[Stored data]
****************

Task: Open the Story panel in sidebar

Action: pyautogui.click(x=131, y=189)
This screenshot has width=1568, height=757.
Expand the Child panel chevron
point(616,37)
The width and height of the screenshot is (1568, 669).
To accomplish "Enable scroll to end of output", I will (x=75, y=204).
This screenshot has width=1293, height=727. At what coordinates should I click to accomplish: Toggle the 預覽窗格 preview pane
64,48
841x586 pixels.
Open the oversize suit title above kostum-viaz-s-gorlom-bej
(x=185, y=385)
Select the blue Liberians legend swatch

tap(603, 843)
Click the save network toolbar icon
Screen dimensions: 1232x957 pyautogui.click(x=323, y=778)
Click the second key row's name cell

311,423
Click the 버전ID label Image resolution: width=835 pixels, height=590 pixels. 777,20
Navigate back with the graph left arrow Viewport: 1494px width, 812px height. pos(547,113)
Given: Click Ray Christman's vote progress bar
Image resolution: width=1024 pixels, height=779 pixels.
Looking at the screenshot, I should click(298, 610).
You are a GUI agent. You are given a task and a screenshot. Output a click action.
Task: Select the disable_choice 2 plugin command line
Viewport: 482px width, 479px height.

****************

Assigned task:
A word-for-word restatement of the data above is required.

Your solution:
Task: Open the Story panel in sidebar

Action: pyautogui.click(x=131, y=189)
This screenshot has width=1568, height=757.
Expand the Child panel chevron
point(616,37)
The width and height of the screenshot is (1568, 669).
To accomplish "Enable scroll to end of output", I will (x=75, y=204).
This screenshot has width=1293, height=727. At what coordinates should I click to accomplish: Toggle the 預覽窗格 preview pane
64,48
841x586 pixels.
Open the oversize suit title above kostum-viaz-s-gorlom-bej
(x=185, y=385)
Select the blue Liberians legend swatch

tap(603, 843)
Click the save network toolbar icon
Screen dimensions: 1232x957 pyautogui.click(x=323, y=778)
Click the second key row's name cell

311,423
Click the 버전ID label Image resolution: width=835 pixels, height=590 pixels. 777,20
Navigate back with the graph left arrow Viewport: 1494px width, 812px height. pos(547,113)
Given: Click Ray Christman's vote progress bar
Image resolution: width=1024 pixels, height=779 pixels.
Looking at the screenshot, I should click(298, 610).
You are a GUI agent. You are given a task and a screenshot. Output a click action.
Task: Select the disable_choice 2 plugin command line
Viewport: 482px width, 479px height.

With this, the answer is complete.